__Provided passage__.
There's a different story. That's the story of how you
build how you build love. It's not something you instantly.
You know, you can't sit there ask questions, then look

(23:17):
here and hope that you feel some butterflies and some
tingling and say Nah, nothing's happening, and that's not I'm
not feeling it. Okay, we've had the coffee. I don't
want to really have that lunch. I'm just gonna no.

Speaker 2 (23:29):
Yeah, yeah, so true.

Speaker 1 (23:31):
But turn around, somebody is standing in line. Turn around
at the counter, turn around in front of the barista.
There is people around you all the time. Every stranger
is a potential best friend or person that you could
fall in love with, and you have no idea, but
you've got to remain open to serendipity.

Speaker 2 (23:51):
Yeah, and now we feel so weird when we're in
public and alone that we put out our phone because
we'd rather not make eye contact, Like it almost feels
cringe or weirdness to make eye contact with someone because
you're scared of them looking at you in one sense,
or you're scared of looking at them because we're not
as exposed to it. And so we'd rather just take
our phone because it's an easier way to wait in

(24:13):
a line.

Speaker 1 (24:14):
That's socialaty, and that has consequences for everything else. You're
in trouble. Nobody will reach out because you're statistic about
the young man who doesn't reach out to a woman
or doesn't make contact. It's the same as that who
has a best friend, who has someone to call when
you're in trouble, Who can you ask for help? Who
do you go out with? I mean, these things are interconnective.

(24:35):
If you don't socialize properly, you also feel more lonely.
And if you feel more lonely, you become more isolated.
You become more isolated, you become more anxious, You become
more anxious. You make sure never to leave your phone
when you're in an elevator, You become more anxious, you
become more depressed. This is like a big of a
chain of events that take us down.

Speaker 2 (24:54):
Yeah. One more statistic of gen Z that blew my
mind that I saw. I just read this two days ago.

(25:17):
I read that one third of gen Z men think
a wife should obey her husband. And I read that
and I was just like wow, Like I just couldn't
believe that. That was kind of almost circling back into
the zeitgeist. And I want to ask you, why is that.

__Entries shown__.
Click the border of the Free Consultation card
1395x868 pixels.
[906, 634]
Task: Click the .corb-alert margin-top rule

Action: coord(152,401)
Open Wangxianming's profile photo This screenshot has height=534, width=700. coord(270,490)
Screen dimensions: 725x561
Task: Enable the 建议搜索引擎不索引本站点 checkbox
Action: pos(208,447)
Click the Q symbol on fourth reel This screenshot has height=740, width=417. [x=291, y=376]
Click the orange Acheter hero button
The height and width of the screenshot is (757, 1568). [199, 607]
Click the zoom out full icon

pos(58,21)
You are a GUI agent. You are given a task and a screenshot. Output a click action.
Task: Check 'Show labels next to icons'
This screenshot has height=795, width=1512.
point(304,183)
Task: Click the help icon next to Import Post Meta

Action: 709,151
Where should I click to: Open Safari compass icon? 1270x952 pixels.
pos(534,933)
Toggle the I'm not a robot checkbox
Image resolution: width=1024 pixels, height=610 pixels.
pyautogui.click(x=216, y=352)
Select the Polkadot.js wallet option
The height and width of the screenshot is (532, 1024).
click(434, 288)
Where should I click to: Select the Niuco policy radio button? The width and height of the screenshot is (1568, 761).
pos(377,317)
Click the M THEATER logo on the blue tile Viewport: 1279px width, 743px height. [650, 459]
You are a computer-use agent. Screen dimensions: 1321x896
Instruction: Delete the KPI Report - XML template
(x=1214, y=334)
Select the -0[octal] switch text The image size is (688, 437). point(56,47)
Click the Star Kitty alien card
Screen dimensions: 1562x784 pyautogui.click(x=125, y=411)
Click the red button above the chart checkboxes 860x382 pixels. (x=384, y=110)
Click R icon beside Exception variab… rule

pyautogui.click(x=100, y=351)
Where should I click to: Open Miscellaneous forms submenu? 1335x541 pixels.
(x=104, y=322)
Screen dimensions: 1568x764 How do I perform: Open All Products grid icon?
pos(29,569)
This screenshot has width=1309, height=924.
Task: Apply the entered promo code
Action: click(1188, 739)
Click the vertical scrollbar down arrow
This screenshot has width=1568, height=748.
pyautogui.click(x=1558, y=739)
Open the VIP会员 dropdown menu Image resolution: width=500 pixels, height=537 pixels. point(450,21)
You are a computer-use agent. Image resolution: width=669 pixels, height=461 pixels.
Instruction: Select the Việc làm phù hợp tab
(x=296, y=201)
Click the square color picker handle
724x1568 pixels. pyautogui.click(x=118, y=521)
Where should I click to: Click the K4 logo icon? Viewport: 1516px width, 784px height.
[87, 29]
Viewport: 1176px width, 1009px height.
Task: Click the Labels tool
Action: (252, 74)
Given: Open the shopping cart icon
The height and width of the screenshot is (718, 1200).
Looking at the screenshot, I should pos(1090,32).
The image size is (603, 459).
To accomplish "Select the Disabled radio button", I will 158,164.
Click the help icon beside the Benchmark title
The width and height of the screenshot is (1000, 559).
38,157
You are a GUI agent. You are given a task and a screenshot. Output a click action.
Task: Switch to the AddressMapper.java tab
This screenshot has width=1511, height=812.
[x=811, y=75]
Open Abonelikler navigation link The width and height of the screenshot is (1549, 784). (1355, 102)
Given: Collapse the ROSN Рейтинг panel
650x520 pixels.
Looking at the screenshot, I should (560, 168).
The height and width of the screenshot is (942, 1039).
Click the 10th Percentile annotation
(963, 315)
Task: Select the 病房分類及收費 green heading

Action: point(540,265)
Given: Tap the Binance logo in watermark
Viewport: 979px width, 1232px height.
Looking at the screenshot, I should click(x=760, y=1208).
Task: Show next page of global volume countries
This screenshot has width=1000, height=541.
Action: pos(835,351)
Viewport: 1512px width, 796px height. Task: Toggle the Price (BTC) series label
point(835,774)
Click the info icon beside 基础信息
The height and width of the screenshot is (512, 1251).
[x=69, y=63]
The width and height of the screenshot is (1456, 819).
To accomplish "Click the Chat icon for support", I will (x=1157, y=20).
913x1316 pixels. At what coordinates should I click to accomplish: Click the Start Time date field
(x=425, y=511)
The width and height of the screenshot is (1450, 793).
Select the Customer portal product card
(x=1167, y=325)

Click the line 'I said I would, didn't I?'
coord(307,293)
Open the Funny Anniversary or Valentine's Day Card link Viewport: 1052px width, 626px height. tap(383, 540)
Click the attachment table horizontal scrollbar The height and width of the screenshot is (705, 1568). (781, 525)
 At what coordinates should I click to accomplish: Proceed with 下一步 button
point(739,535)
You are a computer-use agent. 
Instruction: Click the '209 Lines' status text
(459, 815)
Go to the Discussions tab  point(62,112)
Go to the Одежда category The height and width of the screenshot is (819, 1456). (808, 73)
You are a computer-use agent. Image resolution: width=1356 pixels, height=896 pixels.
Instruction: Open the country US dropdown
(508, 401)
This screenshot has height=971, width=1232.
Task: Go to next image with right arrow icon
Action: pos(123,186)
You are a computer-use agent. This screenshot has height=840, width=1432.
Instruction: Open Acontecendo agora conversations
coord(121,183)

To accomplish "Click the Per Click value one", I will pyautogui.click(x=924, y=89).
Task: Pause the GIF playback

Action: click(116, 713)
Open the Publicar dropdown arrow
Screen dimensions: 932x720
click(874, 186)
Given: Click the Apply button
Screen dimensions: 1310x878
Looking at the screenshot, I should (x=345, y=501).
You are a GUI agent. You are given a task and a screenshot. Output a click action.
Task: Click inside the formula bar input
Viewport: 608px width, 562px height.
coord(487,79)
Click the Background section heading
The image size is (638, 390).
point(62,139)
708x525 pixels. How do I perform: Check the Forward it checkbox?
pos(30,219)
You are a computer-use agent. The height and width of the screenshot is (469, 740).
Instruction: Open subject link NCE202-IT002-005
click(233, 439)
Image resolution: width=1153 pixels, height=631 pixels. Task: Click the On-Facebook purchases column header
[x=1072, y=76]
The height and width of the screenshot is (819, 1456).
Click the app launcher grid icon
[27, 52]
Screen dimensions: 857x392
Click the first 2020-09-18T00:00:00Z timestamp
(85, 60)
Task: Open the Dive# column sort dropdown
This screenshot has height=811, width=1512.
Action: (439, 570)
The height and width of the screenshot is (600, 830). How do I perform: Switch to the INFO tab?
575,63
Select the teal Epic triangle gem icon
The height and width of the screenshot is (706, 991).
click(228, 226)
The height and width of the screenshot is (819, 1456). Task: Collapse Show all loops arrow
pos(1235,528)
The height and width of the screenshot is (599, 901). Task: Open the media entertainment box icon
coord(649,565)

__Required actions__.
- A) In the transcript, begin at the words "You know, you" and stop after "yeah, so true.", then give that part again with "coffee" changed to "tea".
- B) According to the transcript, what share of gen Z men think a wife should obey her husband?
- C) Rewrite the transcript's paragraph beginning "If you don't socialize properly" as a short list that keeps its main points.

__Answers to the tasks__.
- A)
You know, you can't sit there ask questions, then look

(23:17):
here and hope that you feel some butterflies and some
tingling and say Nah, nothing's happening, and that's not I'm
not feeling it. Okay, we've had the tea. I don't
want to really have that lunch. I'm just gonna no.

Speaker 2 (23:29):
Yeah, yeah, so true.

- B) One third.

- C)
- Not socializing properly makes you feel more lonely.
- Feeling more lonely makes you more isolated.
- Being more isolated makes you more anxious, so you never leave your phone in an elevator.
- Being more anxious makes you more depressed.
- Together these form a chain of events that takes us down.